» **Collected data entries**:
<<<<

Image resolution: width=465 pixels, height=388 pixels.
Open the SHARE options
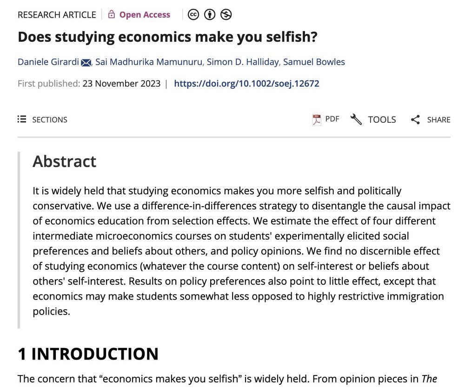tap(438, 120)
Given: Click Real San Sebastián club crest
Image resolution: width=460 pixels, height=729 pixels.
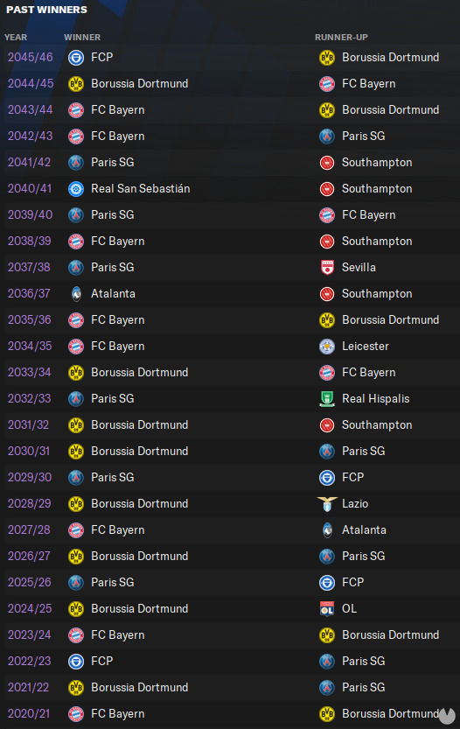Looking at the screenshot, I should coord(76,189).
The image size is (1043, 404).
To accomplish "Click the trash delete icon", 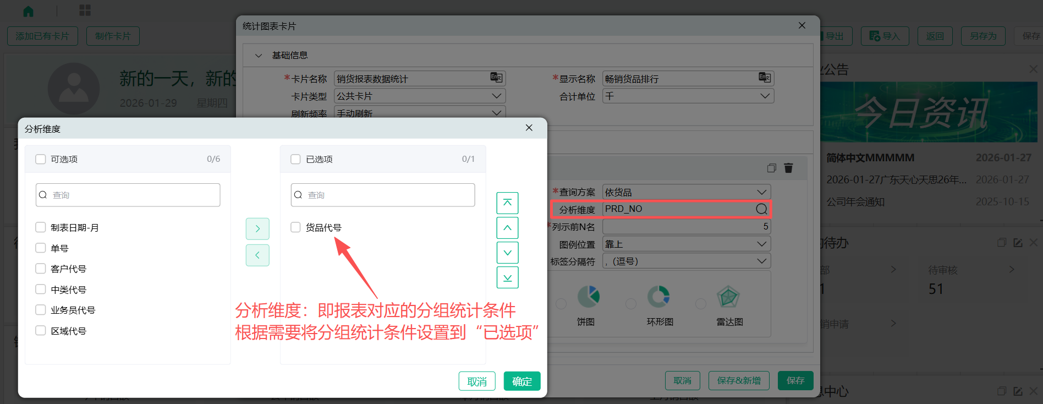I will click(788, 168).
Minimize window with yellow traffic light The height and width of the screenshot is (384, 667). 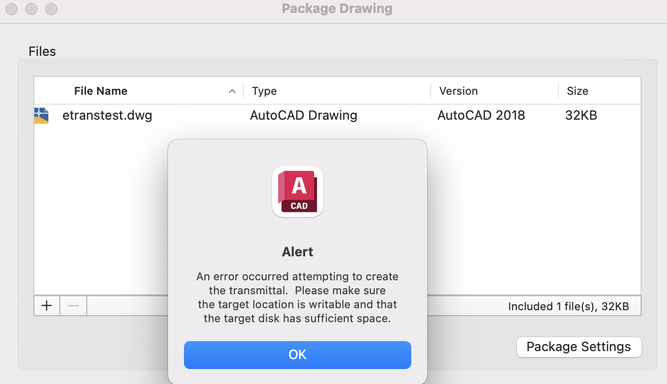tap(31, 8)

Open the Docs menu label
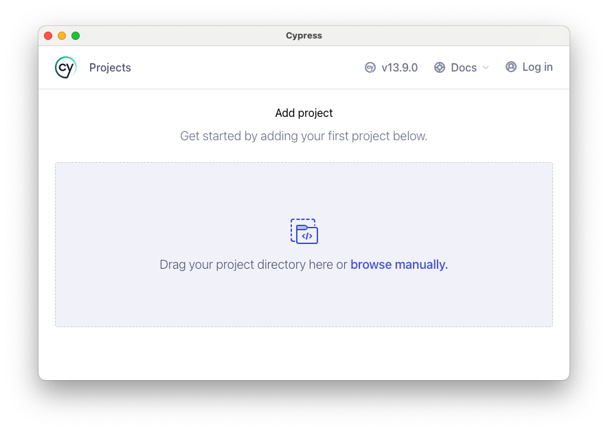point(463,67)
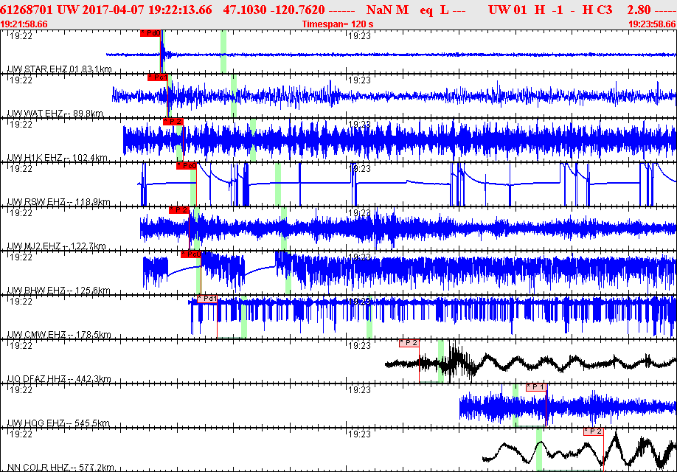Select the P 2 pick flag on COLR trace
The height and width of the screenshot is (472, 677).
[593, 431]
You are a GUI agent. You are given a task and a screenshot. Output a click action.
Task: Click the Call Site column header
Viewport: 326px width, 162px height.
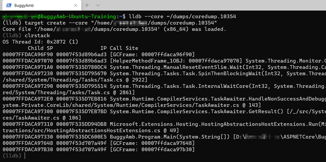pos(124,48)
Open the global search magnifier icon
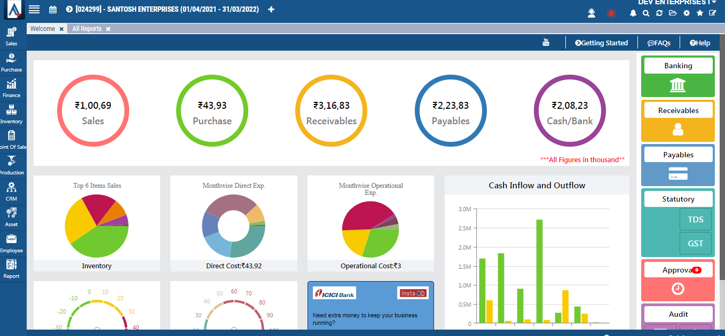The image size is (725, 336). click(646, 13)
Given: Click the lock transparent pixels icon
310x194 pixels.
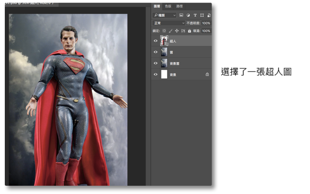Looking at the screenshot, I should pos(165,31).
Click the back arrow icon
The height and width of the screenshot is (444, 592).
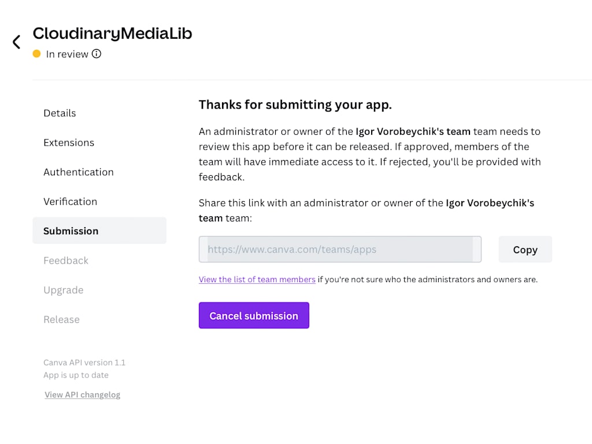pos(16,42)
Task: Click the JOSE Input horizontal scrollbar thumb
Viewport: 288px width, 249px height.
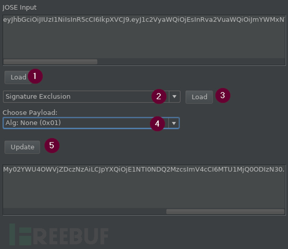Action: pos(51,62)
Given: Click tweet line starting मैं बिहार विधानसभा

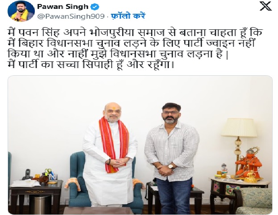Looking at the screenshot, I should point(131,43).
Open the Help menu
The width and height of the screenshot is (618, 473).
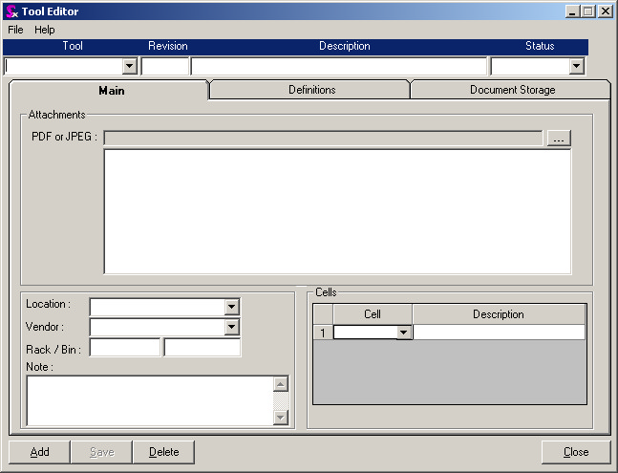(45, 30)
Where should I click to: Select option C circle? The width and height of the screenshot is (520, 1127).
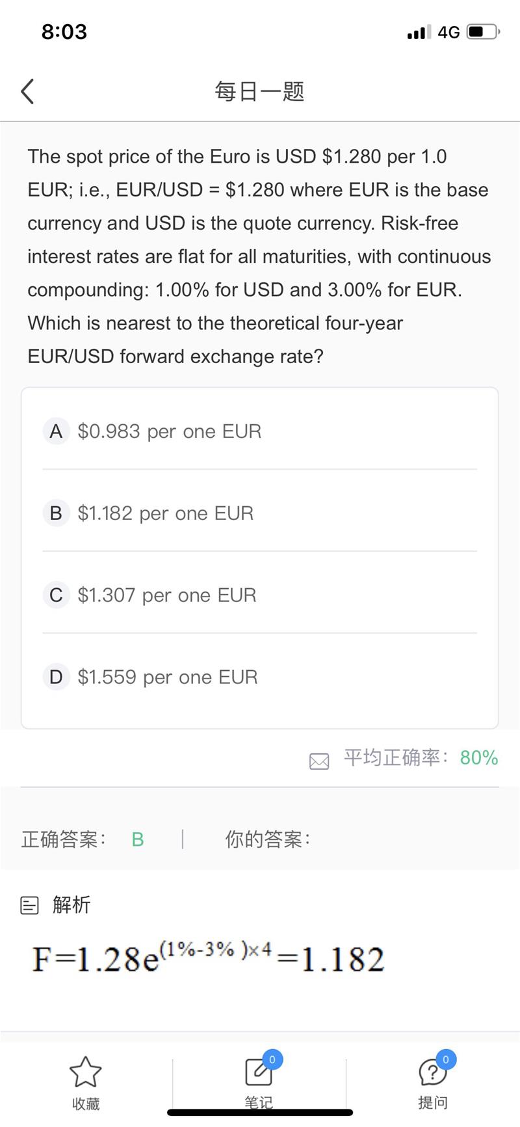pyautogui.click(x=56, y=595)
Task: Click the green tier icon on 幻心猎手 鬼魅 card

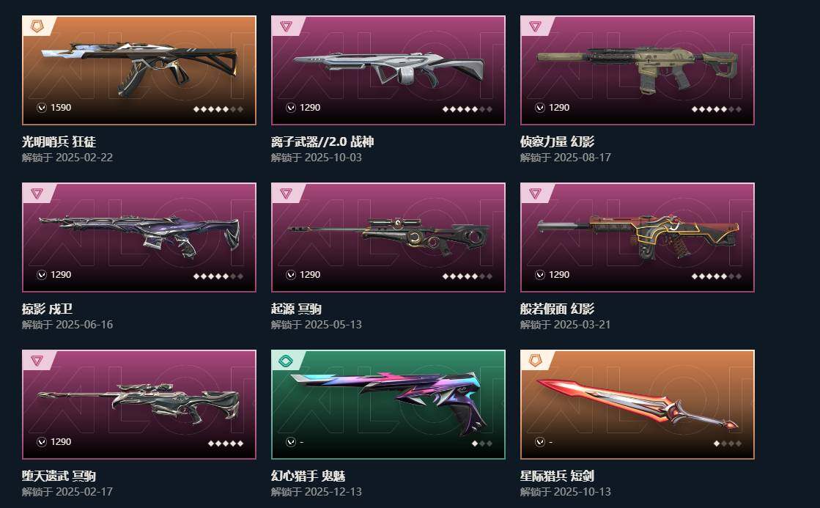Action: point(286,361)
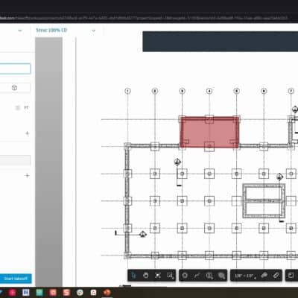298x298 pixels.
Task: Open the drawing scale dropdown
Action: (x=245, y=276)
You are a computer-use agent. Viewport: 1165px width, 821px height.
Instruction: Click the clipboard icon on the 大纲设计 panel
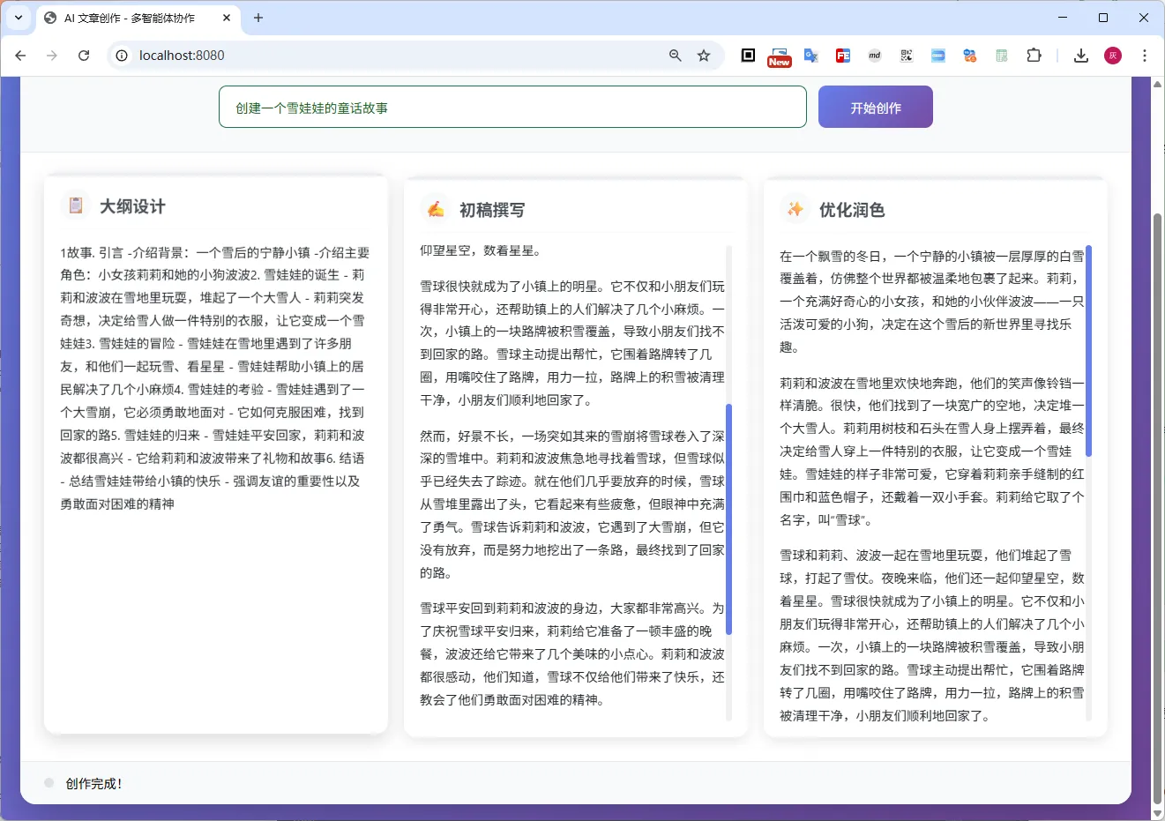[75, 205]
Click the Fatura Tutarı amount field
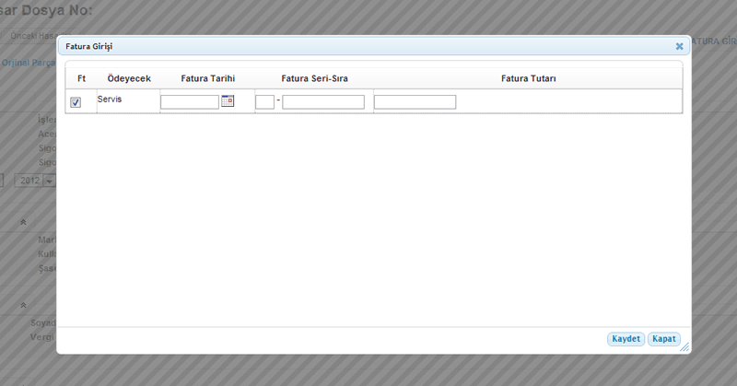Screen dimensions: 737x386 (x=415, y=102)
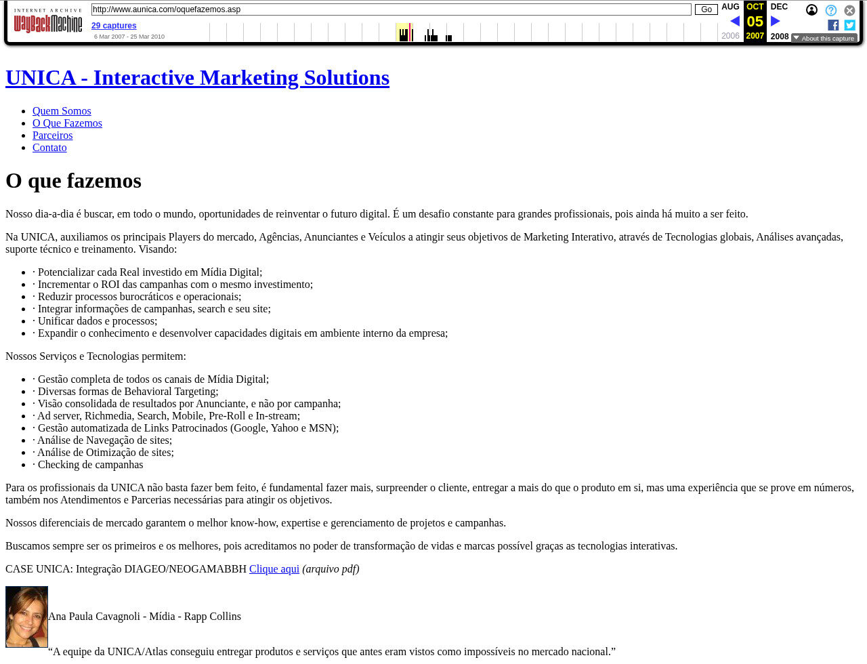Select DEC next month capture
The image size is (867, 664).
pos(779,7)
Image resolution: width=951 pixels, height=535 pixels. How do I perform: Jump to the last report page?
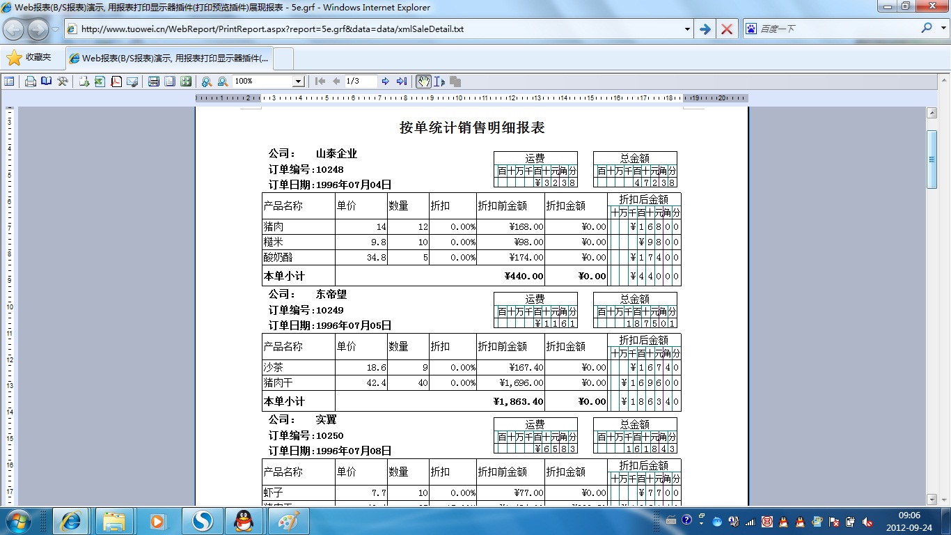tap(402, 82)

>>>>

» **Problem to solve**: Copy out all lines above holding "agent".

» **Solution to the problem**:
You are a GUI agent. You are given a task and a screenshot. Output a click action.
You are a computer-use agent. Viewport: 1165px width, 821px height.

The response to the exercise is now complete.